## Instruction
Render the material from the line containing "Click the pencil" through the end as a numbered list with no blank lines, and omit the pictures.

## Records to use
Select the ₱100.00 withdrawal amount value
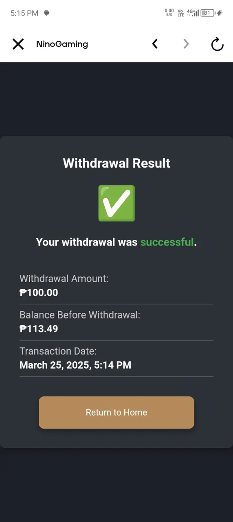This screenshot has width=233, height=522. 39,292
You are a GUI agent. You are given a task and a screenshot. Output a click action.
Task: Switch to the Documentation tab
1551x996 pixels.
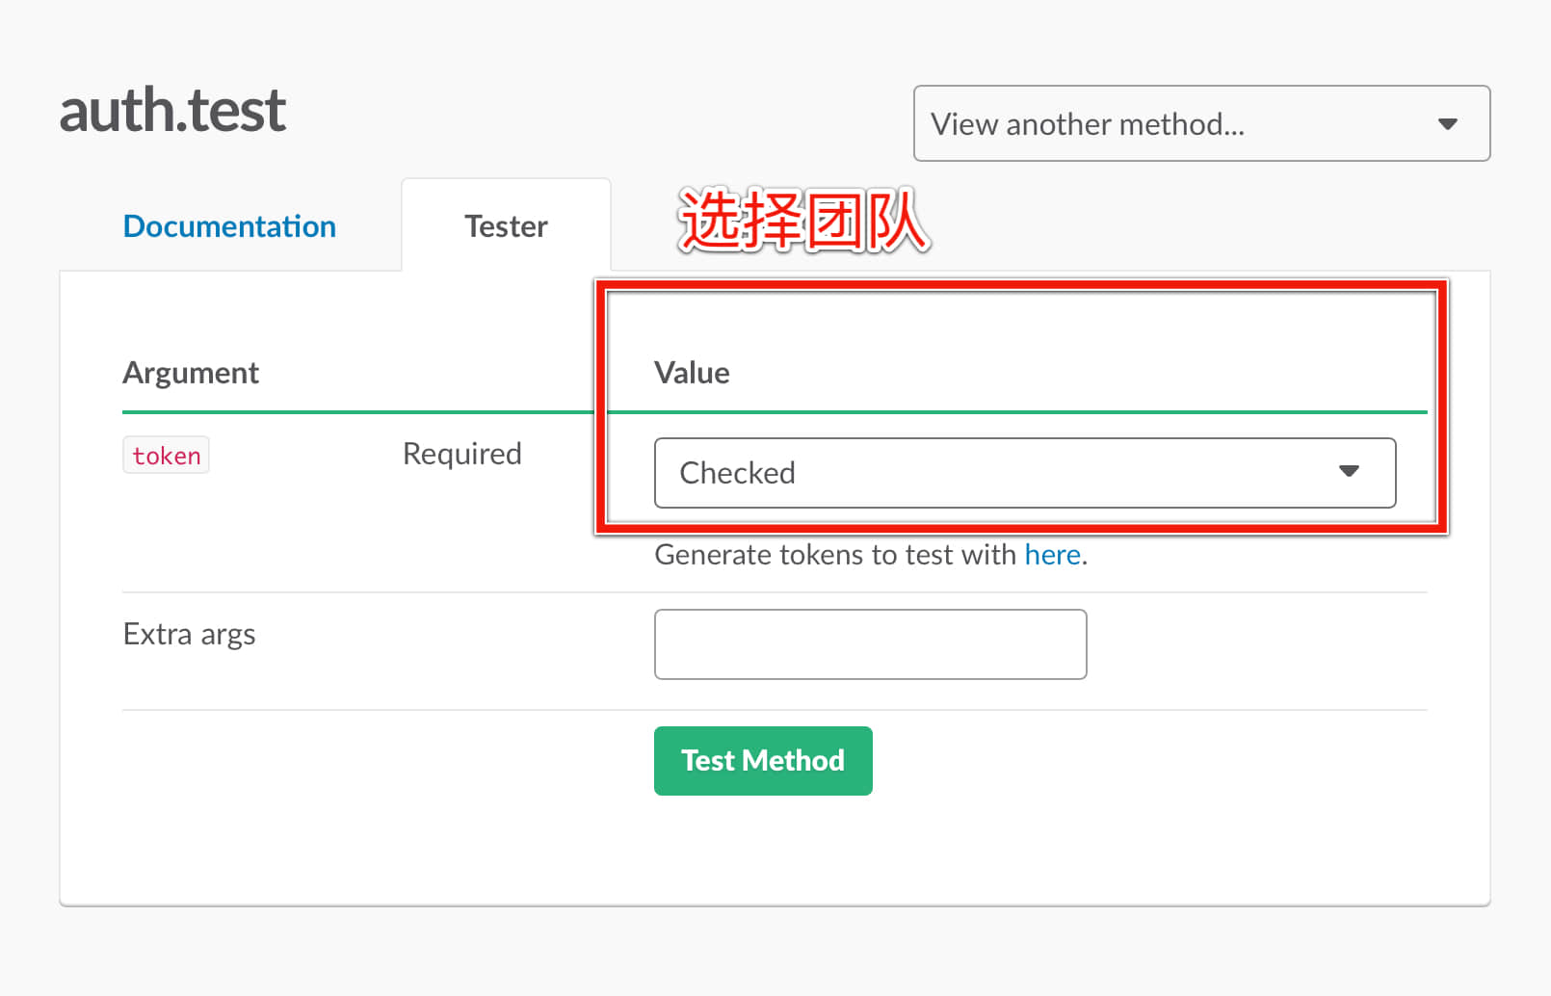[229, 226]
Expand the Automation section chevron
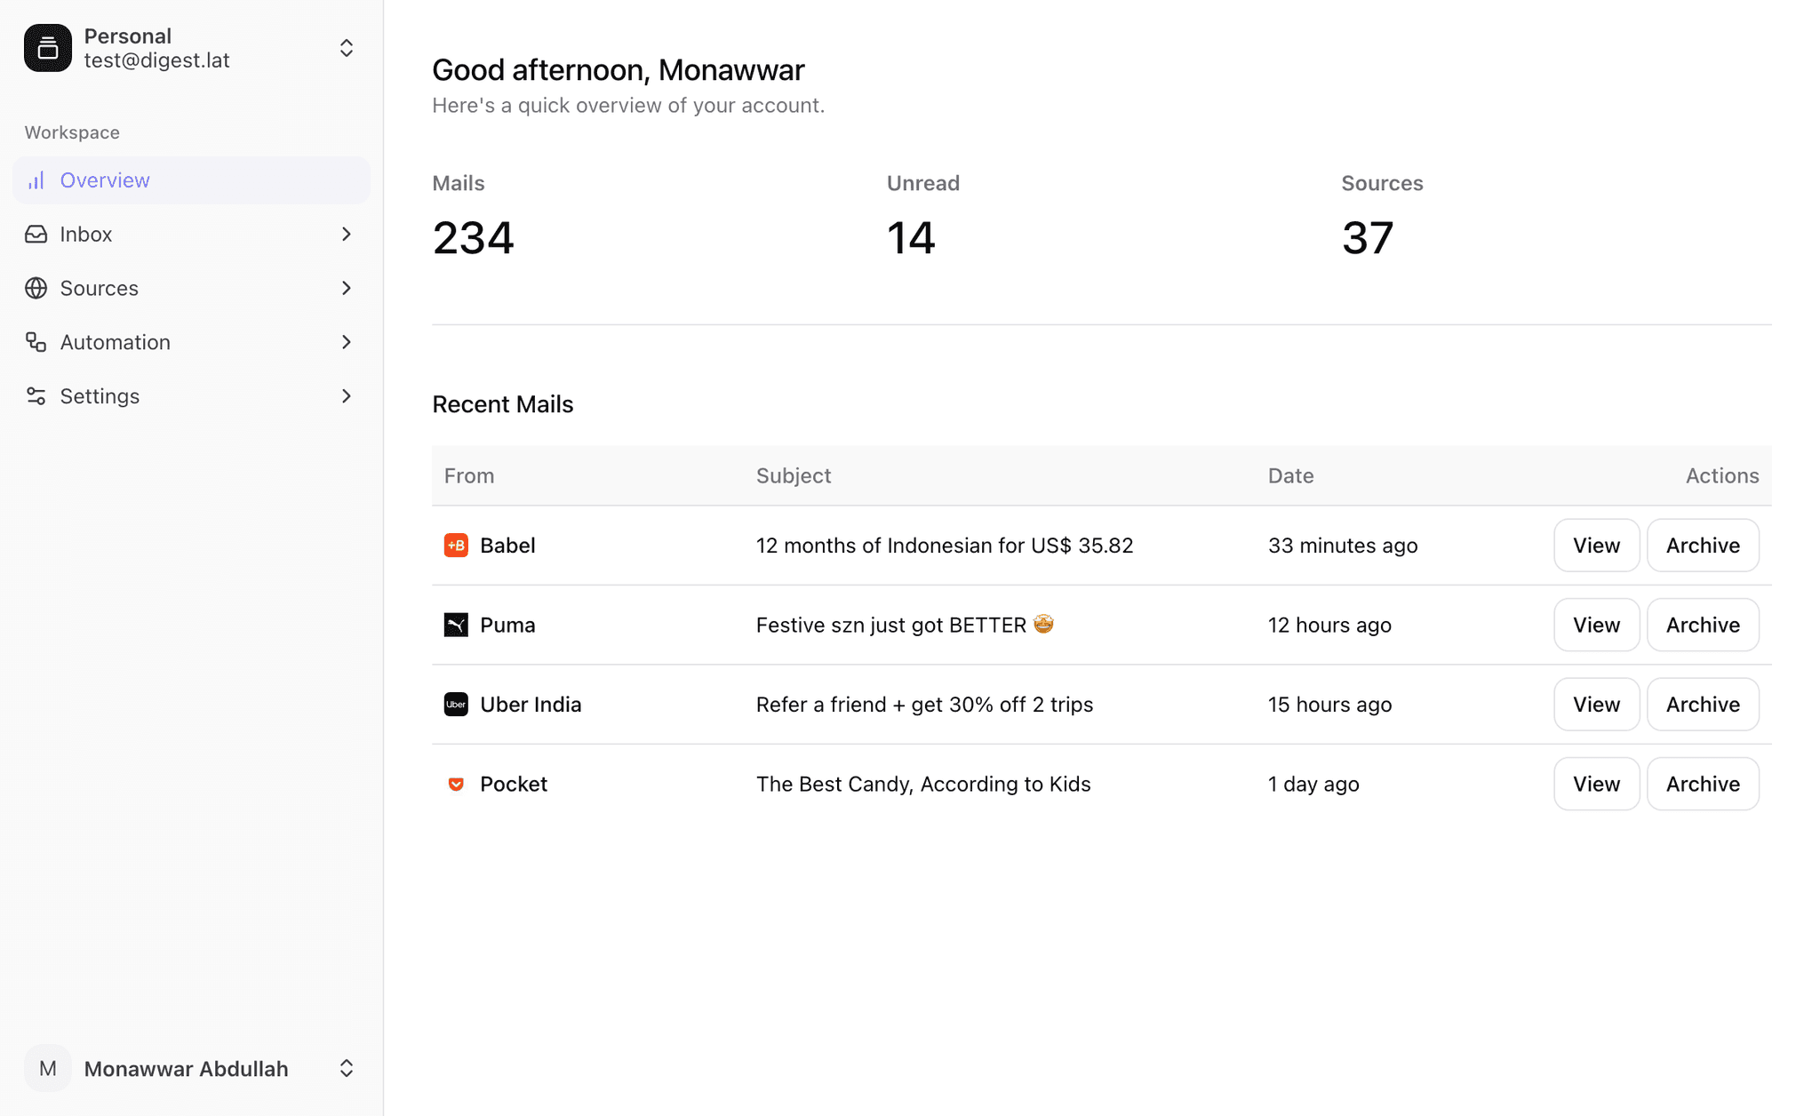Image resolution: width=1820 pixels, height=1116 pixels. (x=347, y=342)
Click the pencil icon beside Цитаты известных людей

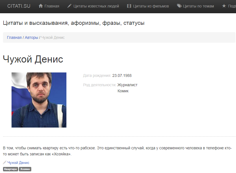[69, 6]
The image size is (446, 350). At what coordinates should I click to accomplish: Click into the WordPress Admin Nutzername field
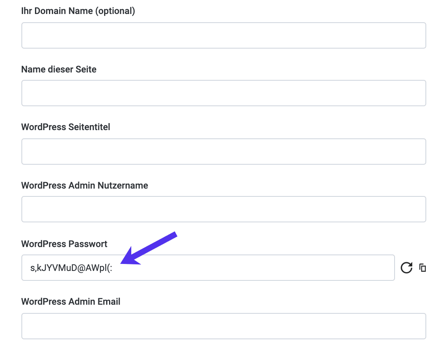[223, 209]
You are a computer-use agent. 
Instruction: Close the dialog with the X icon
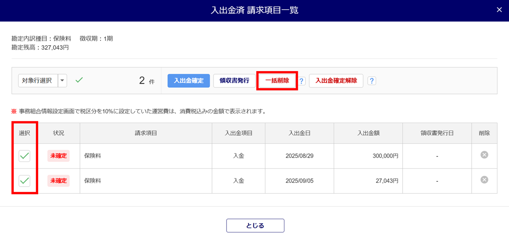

## Solution to this task
1. Click the pencil icon beside Цитаты известных людей
2. [69, 6]
3. The image size is (446, 350). At what coordinates should I click to accomplish: Click into the WordPress Admin Nutzername field
4. [223, 209]
5. You are a computer-use agent. 
6. Instruction: Close the dialog with the X icon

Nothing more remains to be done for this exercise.